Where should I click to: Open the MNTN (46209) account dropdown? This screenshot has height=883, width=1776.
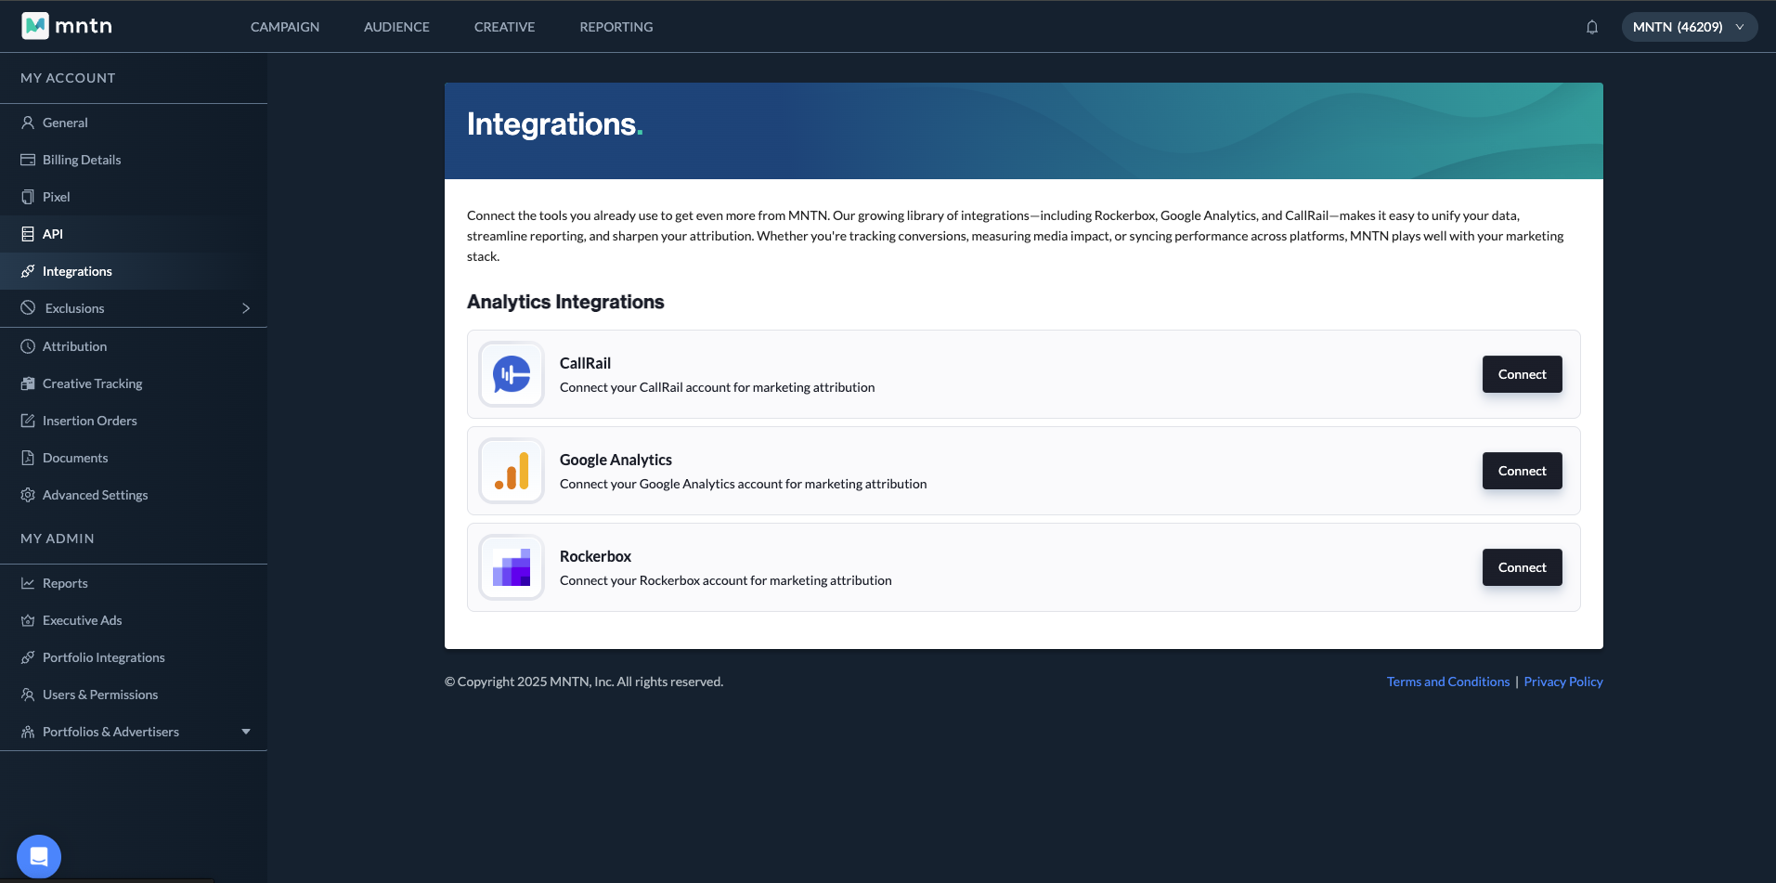click(x=1689, y=27)
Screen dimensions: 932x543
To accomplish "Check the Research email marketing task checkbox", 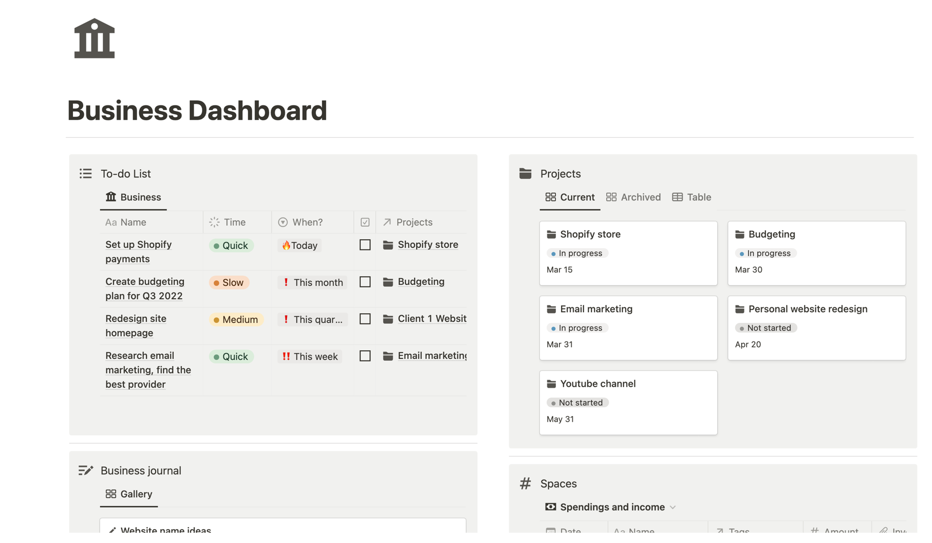I will click(365, 356).
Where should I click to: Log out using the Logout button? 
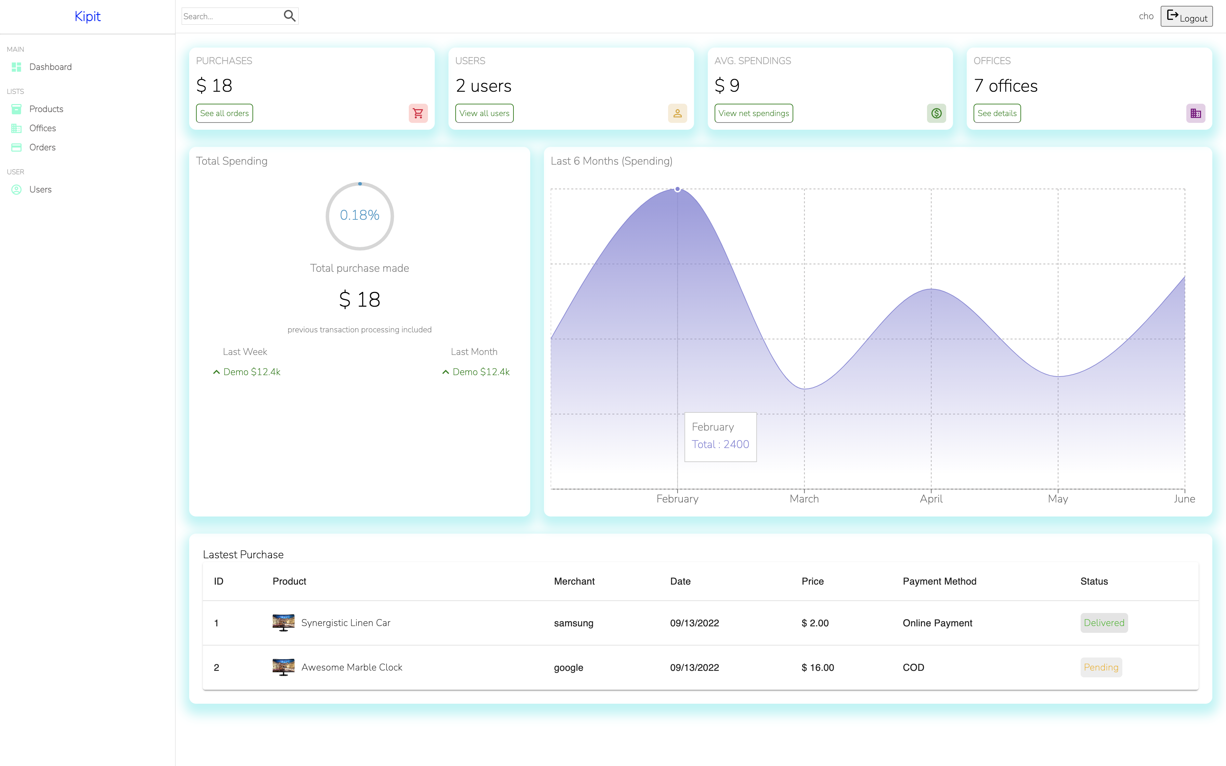[1187, 17]
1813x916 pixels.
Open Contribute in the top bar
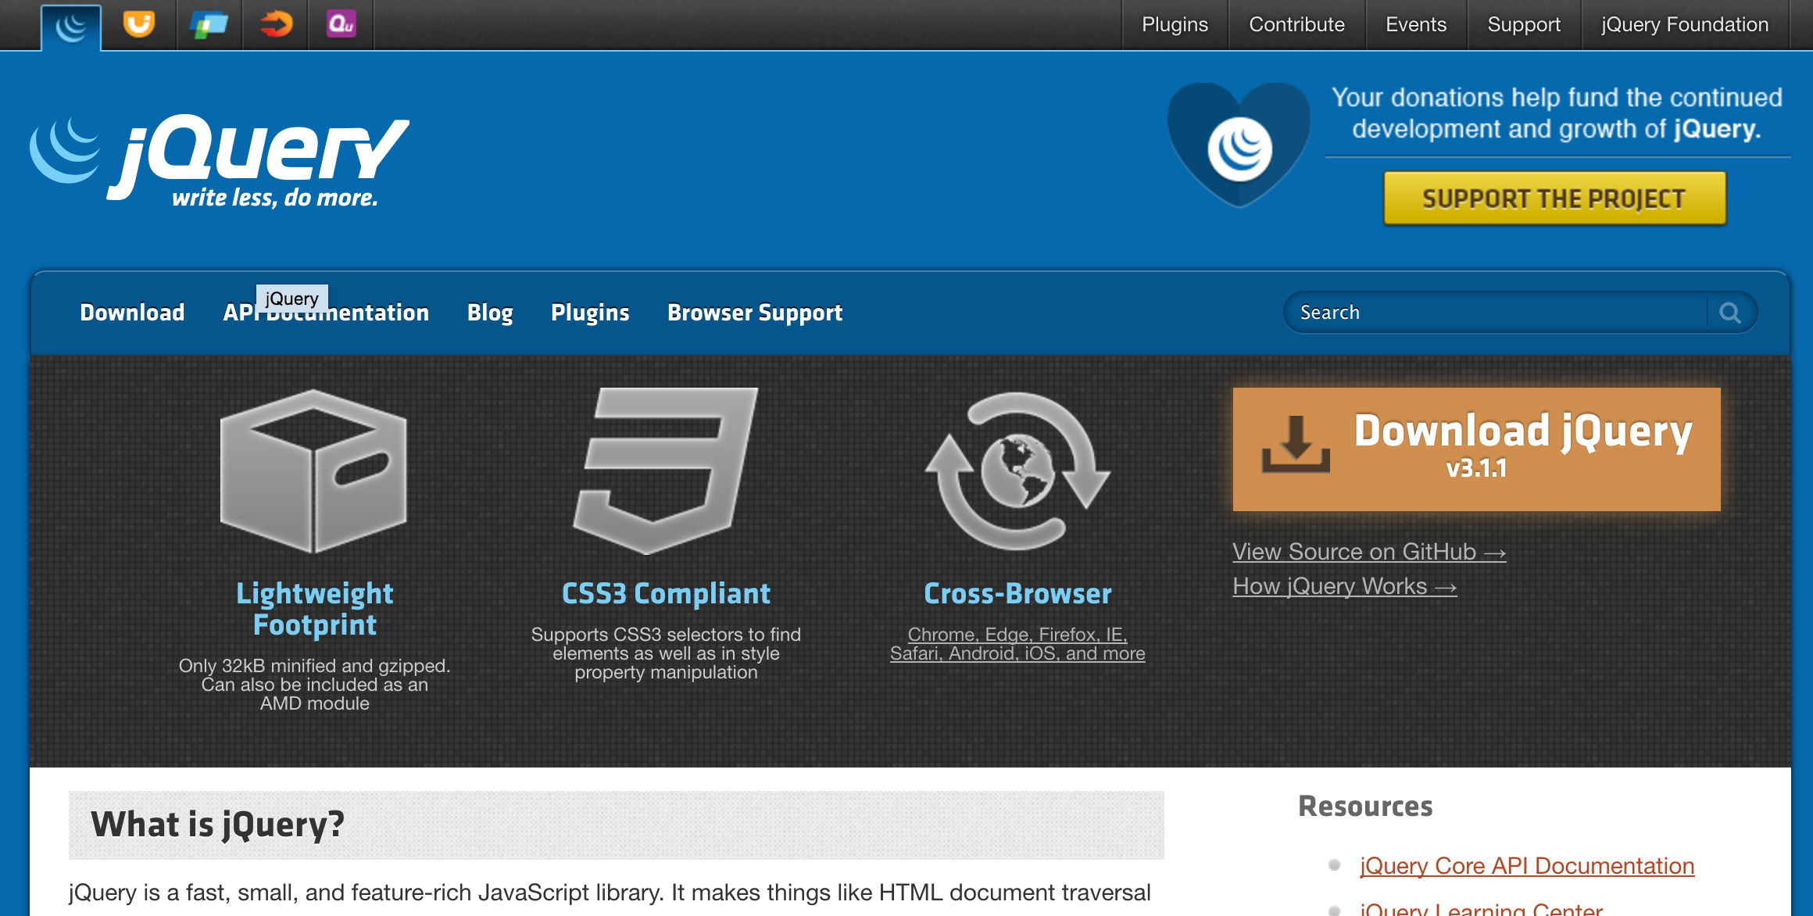[x=1296, y=25]
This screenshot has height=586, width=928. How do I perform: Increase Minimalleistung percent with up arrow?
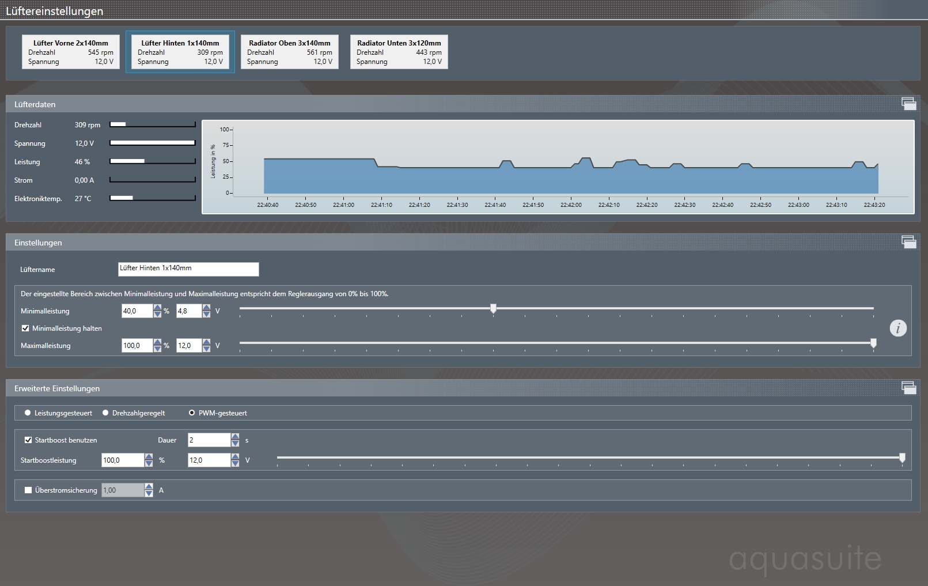(157, 308)
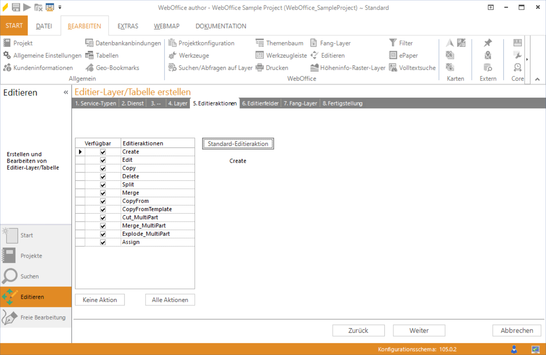Switch to the EXTRAS ribbon tab
This screenshot has width=546, height=355.
click(128, 26)
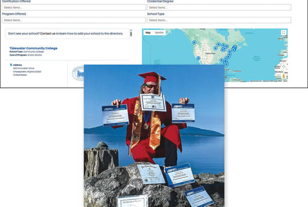Click the school list scrollbar handle

[x=130, y=33]
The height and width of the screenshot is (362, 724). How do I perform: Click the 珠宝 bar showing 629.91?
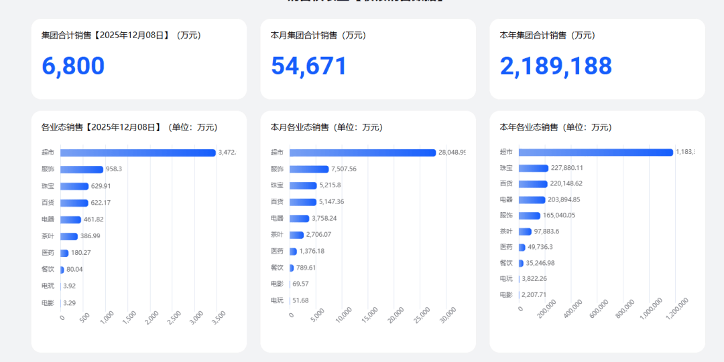pos(74,186)
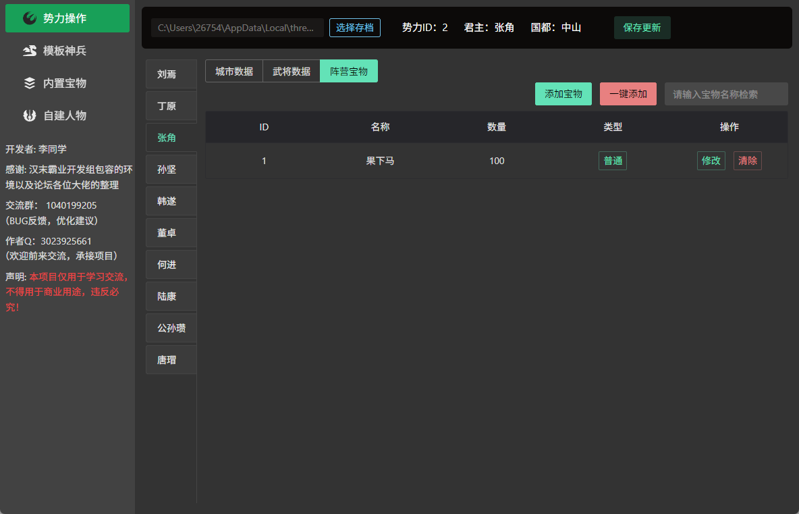
Task: Select the 刘焉 faction tab
Action: pyautogui.click(x=171, y=74)
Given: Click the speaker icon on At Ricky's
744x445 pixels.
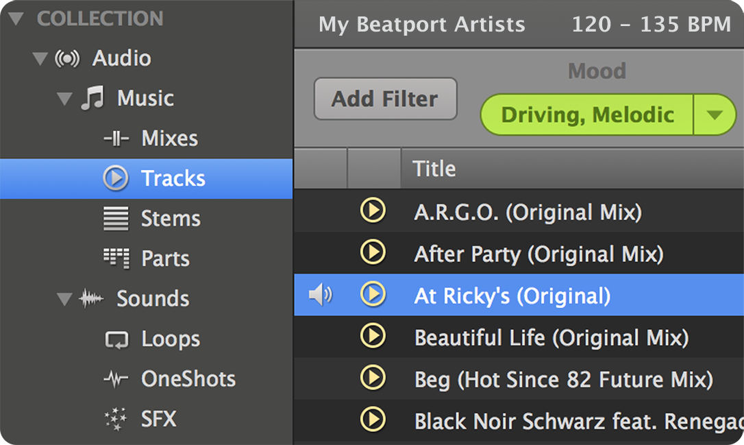Looking at the screenshot, I should 321,294.
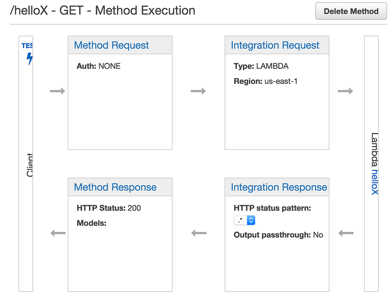Screen dimensions: 391x294
Task: Click return arrow from Lambda to Integration Response
Action: click(346, 233)
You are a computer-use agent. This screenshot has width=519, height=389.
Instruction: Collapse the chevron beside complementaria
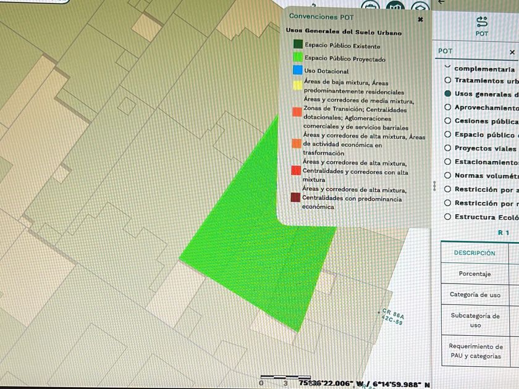[x=447, y=66]
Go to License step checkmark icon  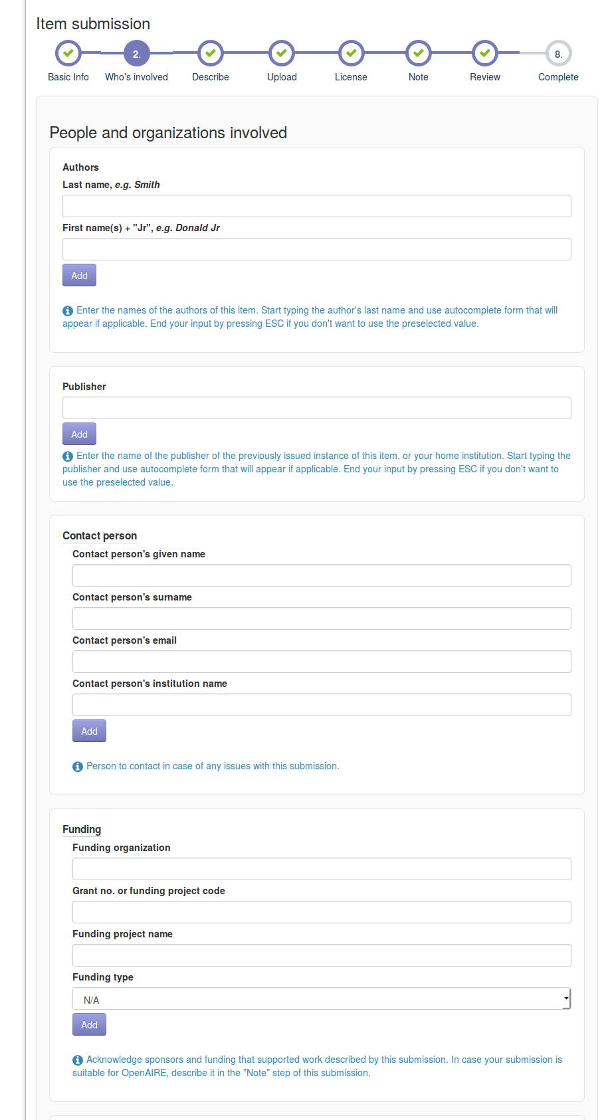(351, 53)
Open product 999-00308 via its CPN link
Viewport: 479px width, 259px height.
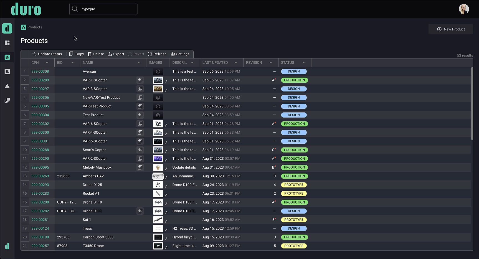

________

STATED GOAL: Collect every line of the entries above that contains the string "perform". Case counts.

EXPECTED OUTPUT:
This screenshot has height=586, width=928. How do I perform: Increase Minimalleistung percent with up arrow?
The height and width of the screenshot is (362, 724). How do I perform: Click the 珠宝 bar showing 629.91?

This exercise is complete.